Corporate language culture is a certain level of language development, reflecting the adopted language standards of the company, correct and adequate use of language units, language means, the key principle of which is to unite people working in one company. There is nothing more important in business than successful communication, and it is known to be possible only through language (Valjavina, 2017).

Research Questions

Language culture is understood by most professionals as the use of a language organized in accordance with the norms. A person who has mastered the culture of language, variety of styles, uses native and foreign languages adequately. His or her speech coincides with the form of the corporate language in real time; he or she is able to communicate in the cultural space on any professional and non-professional topics. Thus, a modern specialist who knows the language culture in full and at the same time uses it as a powerful regulator, directing the main resources of business communication to achieve a specific professional result. Moreover, according to Soper (1997), the function of social regulation, which plays the most significant part in official communication, requires unambiguous reading of the relevant texts. In this regard, each text should be characterized by such accuracy of information presentation that would not allow the possibility of different interpretations (Soper, 1997).

Vocabulary of the business language

An official document will serve its purpose if its content is carefully thought out and the language design is impeccable. It is specially noted that their lexical composition has its own characteristics associated with the above-mentioned features. First of all, such texts use words and phrases of the literary language that have vividly expressed functional and stylistic colouring, for example: "Job Description", "Delivery", "Shipment", etc. A mention should be made, that among them there is a significant number of professional terms. So, many verbs imply instruction or obligation, for example: "deny", "allow", "direct", "assign" and the others (Lychagina & Uljashina, 2009).
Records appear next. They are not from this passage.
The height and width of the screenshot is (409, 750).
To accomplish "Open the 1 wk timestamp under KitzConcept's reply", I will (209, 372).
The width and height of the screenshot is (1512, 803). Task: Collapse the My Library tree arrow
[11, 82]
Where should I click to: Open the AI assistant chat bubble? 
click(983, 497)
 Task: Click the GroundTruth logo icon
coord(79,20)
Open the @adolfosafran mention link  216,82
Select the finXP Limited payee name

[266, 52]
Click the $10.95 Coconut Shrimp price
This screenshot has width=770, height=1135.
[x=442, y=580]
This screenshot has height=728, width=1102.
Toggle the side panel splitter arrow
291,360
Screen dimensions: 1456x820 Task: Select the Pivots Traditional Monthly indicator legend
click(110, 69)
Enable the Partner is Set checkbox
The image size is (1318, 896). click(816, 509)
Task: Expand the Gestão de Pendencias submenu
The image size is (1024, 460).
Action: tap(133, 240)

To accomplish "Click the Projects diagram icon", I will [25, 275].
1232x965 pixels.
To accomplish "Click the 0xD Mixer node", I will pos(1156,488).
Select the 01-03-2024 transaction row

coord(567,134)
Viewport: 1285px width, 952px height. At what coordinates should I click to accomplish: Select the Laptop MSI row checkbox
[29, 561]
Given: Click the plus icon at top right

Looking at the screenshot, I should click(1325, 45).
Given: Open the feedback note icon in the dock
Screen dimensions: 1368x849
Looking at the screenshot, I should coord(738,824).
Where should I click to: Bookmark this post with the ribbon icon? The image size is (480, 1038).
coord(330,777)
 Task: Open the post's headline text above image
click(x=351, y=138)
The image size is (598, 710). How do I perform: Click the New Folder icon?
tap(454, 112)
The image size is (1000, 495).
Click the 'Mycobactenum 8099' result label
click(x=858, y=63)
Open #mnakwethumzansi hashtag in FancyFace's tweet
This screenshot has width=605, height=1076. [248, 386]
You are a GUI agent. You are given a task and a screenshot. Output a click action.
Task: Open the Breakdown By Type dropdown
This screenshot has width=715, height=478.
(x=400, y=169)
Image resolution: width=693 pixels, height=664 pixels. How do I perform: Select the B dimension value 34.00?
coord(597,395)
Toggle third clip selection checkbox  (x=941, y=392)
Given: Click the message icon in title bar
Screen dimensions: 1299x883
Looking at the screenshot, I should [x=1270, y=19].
Furthermore, in official communication there is the highest percentage of the infinitive use among consonant forms. This is connected with the imperative nature of official texts. Official style is characterized by a tendency to reduce the number of word meanings, simplification of their semantic structure, to unambiguity of lexical and complex terms, up to a narrow terminology (Lychagina & Uljashina, 2009). In this case, polysemy, metaphorical use of words, the use of words in figurative meanings are unacceptable; synonyms are used to a small extent and, as a rule, belong to the same style (Lychagina & Uljashina, 2009).

Due to the high scientific and technical level of industrial goods production, in business language there are special vocabulary speech formulas associated with the name of various products and their components, such as production terms; they are words and phrases, which, on the one hand, serve as the basis of the professional language, and on the other hand, terms are officially fixed names of special technical and technological concepts (Kuzin, 2008).

Syntax of the business language

Special attention is given to the syntax of business communication characterized by incomplete grammatical composition of sentences and by weakened syntactic connections forms in such sentences. In the colloquial speech specialists use mainly simple sentences, often incomplete (the absence of certain words is compensated by facial expression and gestures). The absence of conjunctions in this type of speech is compensated by intonation, which becomes crucial for various shades of semantic and syntactic relations expression (Kuzin, 2008).

Purpose of the Study

Examination of the study material on the language level

So, we have examined the study material, i.e. “Handout material for students of the course “Flight attendant retraining on the AC V 777. ORENBURG AIRLINES”. Subject: “SERVICE ON THE BOARD OF THE AC” and have analyzed it on the language level (A. Vocabulary and B. Syntax). The examination has given us the following results:

  • Good morning, afternoon, evening, can I see your boarding pass, please…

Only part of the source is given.